Quite often, these political immigrants are ill–equipped to avail themselves of the benefits of the awe-inspiring “rule–of–law” system of America, especially when they may have come from lesser developed cultures where custom prevails over law, and where “the rule of law” may have been just the “rule of men” formed in a dictatorship.
In the beginning of the resettlement experience, first-generation immigrants formed close-knit communities, recreated the “homeland” environment and took on jobs typically rejected by the natives. It is easy to assume that these isolated first-generation immigrants resemble more of Levine and Mellema‘s poor women of the drug communities than the more sophisticated ”players” of the American legal system in the earlier Ewick and Silbey study.
The “remoteness” and “isolation” perspective toward the law held by Levine and Mellema’s “poor women of drug communities” versus those “first-generation immigrants speaking broken English’‘ stands in stark contrast against the perspective of the “public interest activist,” the roles typically held by sophisticated law graduates who are “applicants,” “players,” and “resisters” of law. Only the savvy activist can successfully venture and mastermind such combination of roles. With such combination, the activist uses “law” as a changing agent for society.

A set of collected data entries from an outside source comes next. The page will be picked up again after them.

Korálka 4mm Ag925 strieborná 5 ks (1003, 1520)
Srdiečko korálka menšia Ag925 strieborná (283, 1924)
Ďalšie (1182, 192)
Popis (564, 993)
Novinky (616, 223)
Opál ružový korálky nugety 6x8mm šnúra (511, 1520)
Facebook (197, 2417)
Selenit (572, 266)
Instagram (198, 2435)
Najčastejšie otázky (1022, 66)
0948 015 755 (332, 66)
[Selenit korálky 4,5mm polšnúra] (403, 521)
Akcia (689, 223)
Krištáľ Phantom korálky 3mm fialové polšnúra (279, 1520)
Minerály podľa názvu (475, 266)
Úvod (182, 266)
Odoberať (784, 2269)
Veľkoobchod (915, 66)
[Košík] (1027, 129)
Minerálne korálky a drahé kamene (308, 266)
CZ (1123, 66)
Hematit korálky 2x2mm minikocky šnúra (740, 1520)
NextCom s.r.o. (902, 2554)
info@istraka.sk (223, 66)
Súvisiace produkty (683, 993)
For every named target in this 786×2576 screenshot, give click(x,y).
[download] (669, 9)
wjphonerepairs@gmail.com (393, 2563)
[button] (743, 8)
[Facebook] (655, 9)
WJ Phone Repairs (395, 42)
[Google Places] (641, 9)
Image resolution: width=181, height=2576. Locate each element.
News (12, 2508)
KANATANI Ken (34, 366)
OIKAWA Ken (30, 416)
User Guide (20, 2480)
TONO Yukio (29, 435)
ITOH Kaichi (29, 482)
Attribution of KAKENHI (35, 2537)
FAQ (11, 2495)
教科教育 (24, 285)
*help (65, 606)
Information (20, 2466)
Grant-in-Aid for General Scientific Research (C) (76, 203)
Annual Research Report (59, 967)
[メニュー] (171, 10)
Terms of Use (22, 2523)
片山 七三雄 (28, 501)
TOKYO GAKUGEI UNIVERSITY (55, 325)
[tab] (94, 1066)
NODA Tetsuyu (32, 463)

Quite often, individuals such as the “poor woman” or the “first-generation immigrant” may become straw plaintiffs for the astute activist in public-interest litigation designed to change the status quo of the law, to reshape mainstream societal values, or to inject new ideas into policy-making or public opinion.

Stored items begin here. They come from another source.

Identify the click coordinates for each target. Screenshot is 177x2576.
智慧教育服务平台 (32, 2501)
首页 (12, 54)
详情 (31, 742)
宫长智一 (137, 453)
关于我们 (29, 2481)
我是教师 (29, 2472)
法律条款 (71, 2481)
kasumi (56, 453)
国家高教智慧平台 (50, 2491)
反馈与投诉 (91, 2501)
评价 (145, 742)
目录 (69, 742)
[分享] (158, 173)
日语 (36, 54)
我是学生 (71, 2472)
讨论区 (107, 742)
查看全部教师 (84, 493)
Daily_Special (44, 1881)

It should be noted that Patricia Ewick, Susan Silbey, Kay Levine and Virginia Mellema did not point out or focus specifically on the fact that public-interest advocates will skillfully combine all three postures, before the law, with the law, or against the law, all into one platform for purposes of advocacy.(11) This is understandable because, arguably, the combination of all three postures into one advocacy platform is an “uncommon” phenomenon. As “uncommon” actors, public interest advocates do not stand in the “Common Place of Law,“–the “Uncommon Place of Law” was not the focus of these scholars‘ studies. A fortiori, an assumption may be formed that “common” people do not attempt such combination of roles, in order to undertake the “uncommon” act of the public-interest advocate, let alone to change the American courtroom into an international law tribunal, as in the case of the Massachusetts plaintiffs.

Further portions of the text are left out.